Fed impact less than some had feared

COMMERCIAL REAL ESTATE

June 29, 1994|By Timothy J. Mullaney | Timothy J. Mullaney,Sun Staff Writer

To hear interest-rate doves tell the story, you would think the Federal Reserve's moves to raise interest rates would have killed the real estate recovery by now. But in Baltimore, at least, the Fed's impact has been more subtle than first feared by Fed critics.

Real estate pros say they see rising interest rates hurting them only at the margins -- or else they are still waiting for signs later this year that will tell them whether the new, higher rates will hurt them a lot or only a little.

Many developers say the Fed seems to fear a strong recovery -- and seems determined to choke off any resurgence because it thinks growth will beget inflation. That criticism recurred last week when Casey & Associates reported that office leasing in the region all but ground to a halt during the second quarter.

"We certainly had a lack of leasing in the second quarter," Casey & Associates President J. Joseph Casey said. But even he says trends for the second half of the year look positive.

One reason is that the commercial real estate business may be less interest rate-sensitive than before. The steady trend toward more public market financing of real estate companies, especially the wave of initial public offerings by real estate investment trusts, gives commercial developers longer-term sources of financing that don't make them waver with each bond-market-to-Beltway tremor.

Officials of companies such as Host Marriott Corp. of Bethesda say public financing has been one reason they worry less about interest rates. Host Marriott raised cash with a $240 million stock offering in January, as did the Rouse Co. of Columbia with bond and preferred stock issues in 1993.

Rouse Investor Relations Director David L. Tripp said many of Rouse's clients also don't rely on bank loans to finance stores at Rouse's malls. Tenants like The Gap or The Limited are also likely to have long-term credit arrangements, set up when rates were lower, that they can draw on to stick with their expansion plans.

More importantly, the late

1980s left such a glut of space in many markets that even last year's rock-bottom rates couldn't spur much development.
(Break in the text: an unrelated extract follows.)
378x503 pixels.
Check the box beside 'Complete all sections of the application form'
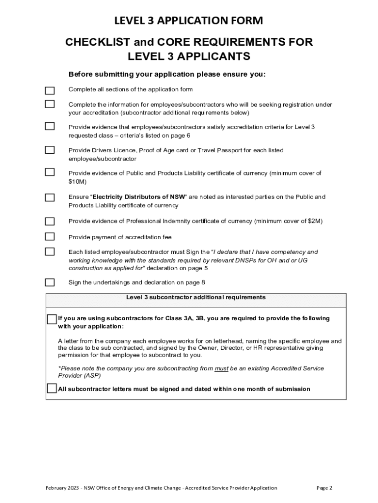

Higher interest rates mean little to developers who don't plan to build anyway.

"Lower interest rates might have made building an office building more likely, but we wouldn't do it without a tenant in our pocket," Mr. Tripp said.

That's not to say that higher interest rates haven't had their effect, especially in the housing market. Some homebuilders report some signs of a small dip because of mortgage rates, but Timothy Doyle, president of the Mid-Atlantic region for Ryland Homes, said the key test will come by September and October.

He says the summer crowd at Ryland's communities is usually smaller than spring's, but serious and ready to buy. The test will be whether those customers come through.

On the commercial side, the biggest losers may be developers who couldn't refinance last year and thus lost out on the chance to lower their borrowing costs.